Zuständig für die Kindergrundsicherung wird grundsätzlich die bisherige Familienkasse der Bundesagentur für Arbeit, die den neuen Namen „Familienservice“ erhält (§ 23 Abs. 1 BKG-Ref.-Entw.). Für die Leistungen zur Bildung und Teilhabe – außer den pauschalen 15,00 Euro pro Monat – sind die Länder zuständig, die diese Aufgabe auf die Kommunen übertragen können (§ 23 Abs. 4, 5, § 23a BKG-Ref.-Entw.).
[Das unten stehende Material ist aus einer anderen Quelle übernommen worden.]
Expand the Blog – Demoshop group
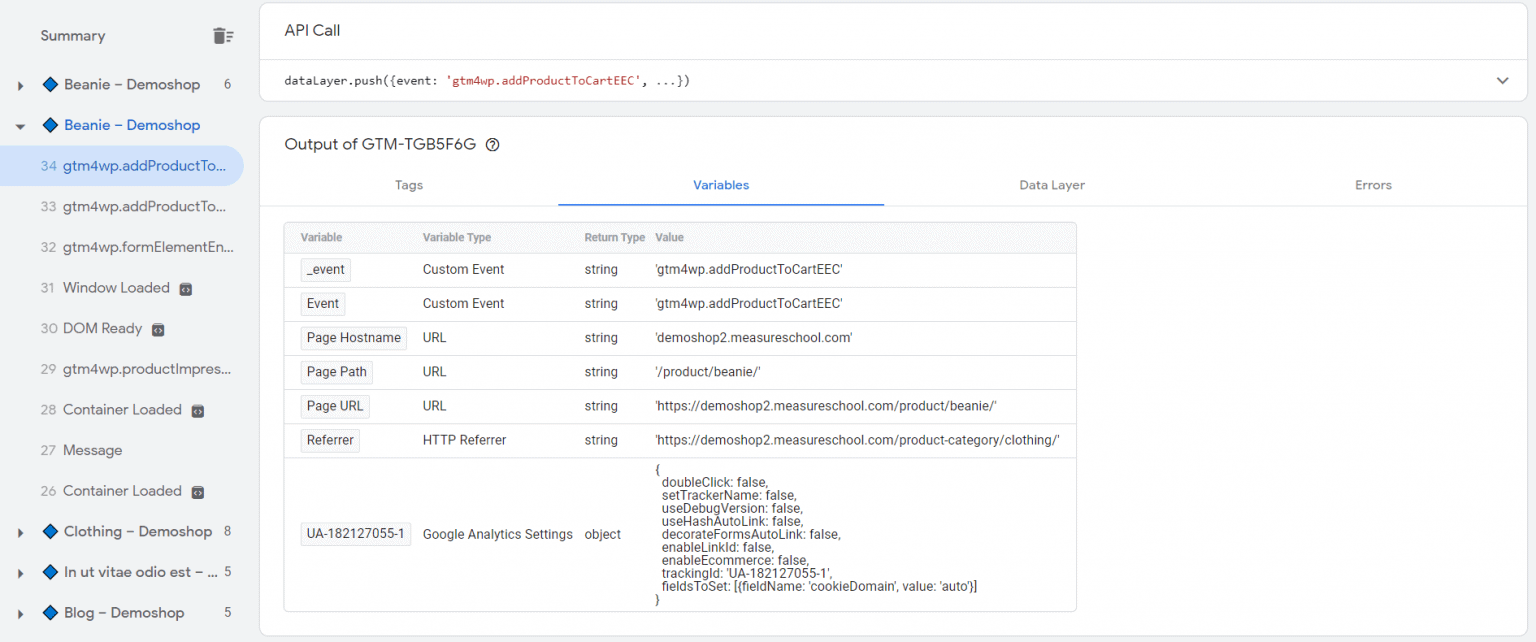This screenshot has height=642, width=1536. [20, 612]
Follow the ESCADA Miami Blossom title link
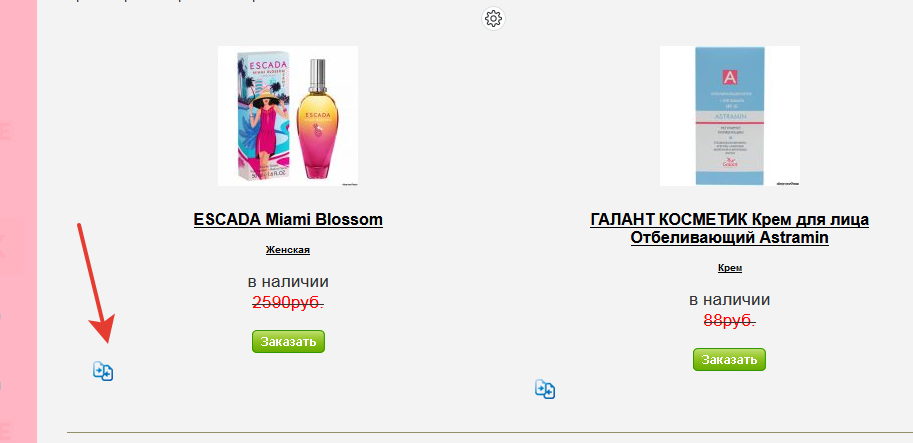 288,220
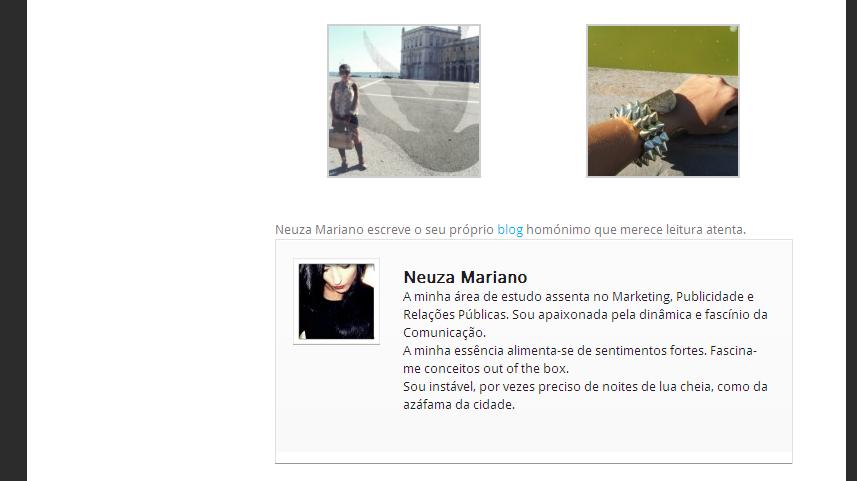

Das Verfahren soll grundsätzlich elektronisch abgewickelt werden, es sei denn die Antragstellenden wünschen dies nicht (BKG-Ref.-Entw. S. 53).
Wichtige Änderungen bei anderen Leistungen sowie die Auswirkungen auf Sozialämter und Jobcenter
→ Unterhaltsvorschuss soll es grundsätzlich nur noch für Kinder bis zur Einschulung geben, anschließend gelten erhöhte Voraussetzungen (Art. 2 BKG-Ref.-Entw.: Änderung des § 1 UhVorschG).
→ Bei der Einkommens- und Vermögensberücksichtigung im SGB II wird die Bedarfsanteilsmethode (= vertikale Berücksichtigung) durch die horizontale Berücksichtigung ersetzt (Art. 4 Nr. 3 BKG-Ref.-Entw.: Neufassung von § 9 Abs. 2 SGB II).
→ Neufassung des Mehrbedarfs wegen dezentraler Warmwassererzeugung (Art. 4 Nr. 6, Art. 7 Nr. 2 BKG-Ref.-Entw.: Änderung § 21 Abs. 7 SGG II, § 30 Abs. 7 SGB XII).
→ Änderung des Kopfteilprinzips bei den Aufwendungen für die Unterkunft und Heizung und Anpassung an die pauschalierten Leistungen des BKG für Kinder (Art. 4 Nr. 7, Art. 7 Nr. 3: BKG-Ref.-Entw.: § 22 Abs. 1a SGB II, § 35a Abs. 1a SGB XII).
→ Vermutung der Bedarfsdeckung durch die Kindergrundsicherung im SGB II und SGB XII (Art. 4 Nr. 10, 7 Nr. 5 BKG-Ref.-Entw: Neuer § 37a SGB II, Ergänzung § 39 SGB XII). Aber: Ansprüche auf SGB II- und SGB XII-Leistungen bleiben als Auffangsysteme bestehen für „kindliche Sonder- und Mehrbedarfe“ sowie bei Einkommensreduzierung im laufenden Bewilligungszeitraum (Begründung des BKG-Ref.-Entw. S. 49, 69).
→ Der Sofortzuschlag für Kinder usw. wird abgeschafft (§ 72 SGB II, § 145 SGB XII).
→ Das (bisherige) Bundeskindergeldgesetz (BKGG) wird abgeschafft.
→ Auf Leistungen des BAföG wird der Garantiebetrag nicht angerechnet (BKG-Ref.-Entw. S. 48 f.).
→ Inkrafttreten soll das Gesetz am 01.01.2025.
Quelle: Referentenentwurf des Bundesministeriums für Familie, Senioren, Frauen und Jugend - „Entwurf eines Gesetzes zur Einführung einer Kindergrundsicherung und zur Änderung weiterer Bestimmungen“; veröffentlicht hier mit Stand vom 30.08.2023.